- Birth name: Eduardo Bort Garcera
- Born: January 2, 1948 Valencia, Spain
- Died: February 26, 2020 (aged 72) Valencia, Spain
- Genres: Progressive rock
- Occupation(s): Guitarist, singer, songwriter, record producer
- Website: eduardobort.es

= Eduardo Bort =

Spanish guitarist (1948–2020)

Eduardo Bort Garcera (January 2, 1948 - February 26, 2020) was a Spanish progressive rock guitarist, singer, songwriter and record producer.

==Life and career==
Born in Valencia, Bort started his career in the late 1960s as guitarist in such bands as Los Exciters, Los Bodgies, and La Oveja Negra, before working as a session musician in Switzerland, Germany, Britain and France. After an unsuccessful collaboration with the Paris band Out, he returned to Spain.

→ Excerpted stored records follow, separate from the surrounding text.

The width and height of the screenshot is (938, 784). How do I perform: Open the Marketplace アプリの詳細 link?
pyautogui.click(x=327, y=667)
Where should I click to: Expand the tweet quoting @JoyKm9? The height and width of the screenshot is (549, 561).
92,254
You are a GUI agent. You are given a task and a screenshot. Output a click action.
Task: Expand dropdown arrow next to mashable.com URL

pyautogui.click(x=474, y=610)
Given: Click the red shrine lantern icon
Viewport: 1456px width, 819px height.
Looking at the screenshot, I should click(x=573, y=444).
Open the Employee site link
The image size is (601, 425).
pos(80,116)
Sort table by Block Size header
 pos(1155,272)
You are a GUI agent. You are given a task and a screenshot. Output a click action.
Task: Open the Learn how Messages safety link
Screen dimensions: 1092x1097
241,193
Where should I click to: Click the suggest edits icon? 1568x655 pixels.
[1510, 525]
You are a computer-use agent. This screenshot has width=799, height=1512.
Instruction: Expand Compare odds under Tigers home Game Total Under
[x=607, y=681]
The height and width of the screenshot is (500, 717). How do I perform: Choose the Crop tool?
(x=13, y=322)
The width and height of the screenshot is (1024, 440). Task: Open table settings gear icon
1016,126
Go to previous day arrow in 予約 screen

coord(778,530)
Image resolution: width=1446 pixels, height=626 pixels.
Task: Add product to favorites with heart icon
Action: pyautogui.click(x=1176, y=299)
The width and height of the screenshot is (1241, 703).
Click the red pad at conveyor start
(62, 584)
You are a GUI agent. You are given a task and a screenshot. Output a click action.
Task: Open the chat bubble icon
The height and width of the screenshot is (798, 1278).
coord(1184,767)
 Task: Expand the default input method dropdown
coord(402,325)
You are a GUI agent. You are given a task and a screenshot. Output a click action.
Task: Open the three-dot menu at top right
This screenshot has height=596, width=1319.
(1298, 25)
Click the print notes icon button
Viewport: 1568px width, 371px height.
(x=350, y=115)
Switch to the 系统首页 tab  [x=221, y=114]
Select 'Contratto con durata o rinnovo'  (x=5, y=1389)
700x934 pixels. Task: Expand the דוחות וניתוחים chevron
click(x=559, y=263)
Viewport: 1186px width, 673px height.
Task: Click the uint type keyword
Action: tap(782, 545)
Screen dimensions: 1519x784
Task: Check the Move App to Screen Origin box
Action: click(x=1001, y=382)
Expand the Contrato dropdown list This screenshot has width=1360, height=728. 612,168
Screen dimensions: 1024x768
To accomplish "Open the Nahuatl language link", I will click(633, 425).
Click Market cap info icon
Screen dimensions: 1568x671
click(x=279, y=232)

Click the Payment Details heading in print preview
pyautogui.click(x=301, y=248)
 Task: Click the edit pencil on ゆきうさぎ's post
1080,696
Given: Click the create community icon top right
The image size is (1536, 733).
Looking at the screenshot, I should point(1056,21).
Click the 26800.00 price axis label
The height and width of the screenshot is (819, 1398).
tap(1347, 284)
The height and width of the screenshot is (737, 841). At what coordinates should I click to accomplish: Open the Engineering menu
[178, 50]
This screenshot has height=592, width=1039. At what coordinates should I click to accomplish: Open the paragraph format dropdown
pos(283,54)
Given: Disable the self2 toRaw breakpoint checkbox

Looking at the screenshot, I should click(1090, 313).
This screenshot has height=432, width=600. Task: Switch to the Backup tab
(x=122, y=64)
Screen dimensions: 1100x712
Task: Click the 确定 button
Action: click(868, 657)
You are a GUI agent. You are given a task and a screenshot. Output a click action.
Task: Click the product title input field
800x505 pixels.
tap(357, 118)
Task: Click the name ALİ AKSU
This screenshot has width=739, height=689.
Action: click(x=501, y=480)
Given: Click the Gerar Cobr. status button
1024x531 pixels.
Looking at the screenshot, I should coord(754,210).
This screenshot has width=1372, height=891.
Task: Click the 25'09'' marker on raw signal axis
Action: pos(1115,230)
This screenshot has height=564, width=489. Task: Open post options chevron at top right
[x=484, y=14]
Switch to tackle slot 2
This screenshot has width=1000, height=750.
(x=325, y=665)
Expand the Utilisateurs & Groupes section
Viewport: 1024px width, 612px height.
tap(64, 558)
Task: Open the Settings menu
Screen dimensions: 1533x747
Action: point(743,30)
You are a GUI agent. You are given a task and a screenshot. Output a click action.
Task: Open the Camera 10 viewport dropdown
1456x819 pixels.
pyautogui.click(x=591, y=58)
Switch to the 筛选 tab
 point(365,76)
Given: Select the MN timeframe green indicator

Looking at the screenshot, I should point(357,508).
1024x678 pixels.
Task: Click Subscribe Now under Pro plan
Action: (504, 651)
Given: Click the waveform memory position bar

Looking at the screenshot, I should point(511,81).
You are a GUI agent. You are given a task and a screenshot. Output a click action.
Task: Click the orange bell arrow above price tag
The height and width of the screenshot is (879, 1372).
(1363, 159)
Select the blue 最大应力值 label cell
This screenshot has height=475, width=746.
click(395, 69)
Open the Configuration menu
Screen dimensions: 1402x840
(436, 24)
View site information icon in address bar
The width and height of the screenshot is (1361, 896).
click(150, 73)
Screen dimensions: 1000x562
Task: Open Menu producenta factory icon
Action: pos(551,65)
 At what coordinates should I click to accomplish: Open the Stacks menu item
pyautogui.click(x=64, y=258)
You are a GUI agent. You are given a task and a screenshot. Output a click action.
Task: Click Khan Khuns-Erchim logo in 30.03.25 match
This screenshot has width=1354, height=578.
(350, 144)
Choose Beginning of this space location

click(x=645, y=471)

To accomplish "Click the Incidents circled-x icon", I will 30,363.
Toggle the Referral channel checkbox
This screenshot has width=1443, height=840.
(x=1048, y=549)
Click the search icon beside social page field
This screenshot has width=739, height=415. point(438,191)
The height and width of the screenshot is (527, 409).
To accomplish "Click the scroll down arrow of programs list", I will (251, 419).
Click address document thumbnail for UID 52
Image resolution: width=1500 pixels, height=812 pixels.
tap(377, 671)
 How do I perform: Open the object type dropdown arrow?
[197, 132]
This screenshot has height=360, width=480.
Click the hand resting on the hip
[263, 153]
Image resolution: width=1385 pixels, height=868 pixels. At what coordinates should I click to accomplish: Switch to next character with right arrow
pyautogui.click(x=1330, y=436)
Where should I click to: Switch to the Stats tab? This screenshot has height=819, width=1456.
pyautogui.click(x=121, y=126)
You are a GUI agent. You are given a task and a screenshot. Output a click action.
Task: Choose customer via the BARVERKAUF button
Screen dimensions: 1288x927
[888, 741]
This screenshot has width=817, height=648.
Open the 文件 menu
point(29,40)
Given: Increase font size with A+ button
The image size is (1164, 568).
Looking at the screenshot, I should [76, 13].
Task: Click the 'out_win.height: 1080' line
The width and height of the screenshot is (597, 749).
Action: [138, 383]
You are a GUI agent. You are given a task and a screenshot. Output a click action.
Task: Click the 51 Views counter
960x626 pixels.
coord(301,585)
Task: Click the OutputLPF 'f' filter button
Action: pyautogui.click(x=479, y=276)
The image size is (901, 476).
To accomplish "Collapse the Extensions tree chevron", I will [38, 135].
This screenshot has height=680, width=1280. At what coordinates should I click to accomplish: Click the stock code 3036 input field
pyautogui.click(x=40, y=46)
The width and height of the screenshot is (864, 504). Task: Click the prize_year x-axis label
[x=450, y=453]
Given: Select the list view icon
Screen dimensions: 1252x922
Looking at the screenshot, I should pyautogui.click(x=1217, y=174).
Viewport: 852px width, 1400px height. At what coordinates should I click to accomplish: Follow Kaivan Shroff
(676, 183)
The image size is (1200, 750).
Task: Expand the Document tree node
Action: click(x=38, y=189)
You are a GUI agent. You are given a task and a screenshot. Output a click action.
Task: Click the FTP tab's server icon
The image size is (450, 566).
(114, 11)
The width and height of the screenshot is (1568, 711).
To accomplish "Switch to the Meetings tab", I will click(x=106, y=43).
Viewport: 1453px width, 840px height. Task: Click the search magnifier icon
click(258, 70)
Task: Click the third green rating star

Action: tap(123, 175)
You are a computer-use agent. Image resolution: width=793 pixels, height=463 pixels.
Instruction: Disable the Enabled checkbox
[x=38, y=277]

In the early 1970s, Bort began to compose songs, inspired by the writings of H. P. Lovecraft and Lord Dunsany. He founded the band Yann with musicians Vicente "Fony" Font (lead vocals), José Soriano (keyboards), Marino Hernández (bass), and Vicente Alcañiz (drums). In Madrid in 1974, they recorded Bort's songs, with some lyrics by Juan Beltrán Pilato, for a demo version of what was intended to be the band's debut album. With Alcañiz, Bort took the tapes to London, where they were heard by EMI's A&R director Joop Visser. He was impressed and suggested that the album be re-recorded in London, and then promoted widely. However, none of the other musicians wished to move to Britain, and Visser lost interest. The album, self-titled Eduardo Bort and with re-recorded vocals by Bort, was eventually released on the Movieplay label in Spain in 1975. The release was poorly promoted, though Bort did perform its songs at several European music festivals.

Bort also worked as a record producer in the 1970s, on albums by Pau Riba and the band Iceberg. In 1983 he recorded his second album, Silvia, dedicated to his daughter who had died at a young age. It was released on Bort's own label, Bambule. He continued to perform and tour in Europe, Latin America, and Japan, and on one occasion performed for U.S. Marines heading for Vietnam on an aircraft carrier moored at Valencia. In 2012, he released the album Charly Buffalo, in honour of his friend Vicente Ausina.

Over several decades, Bort's debut album acquired a cult reputation, and copies changed hands for high prices. In 2019, the Teatro Principal de València hosted a tribute concert in his honour.

Bort died in Valencia in 2020, aged 72, from lung cancer.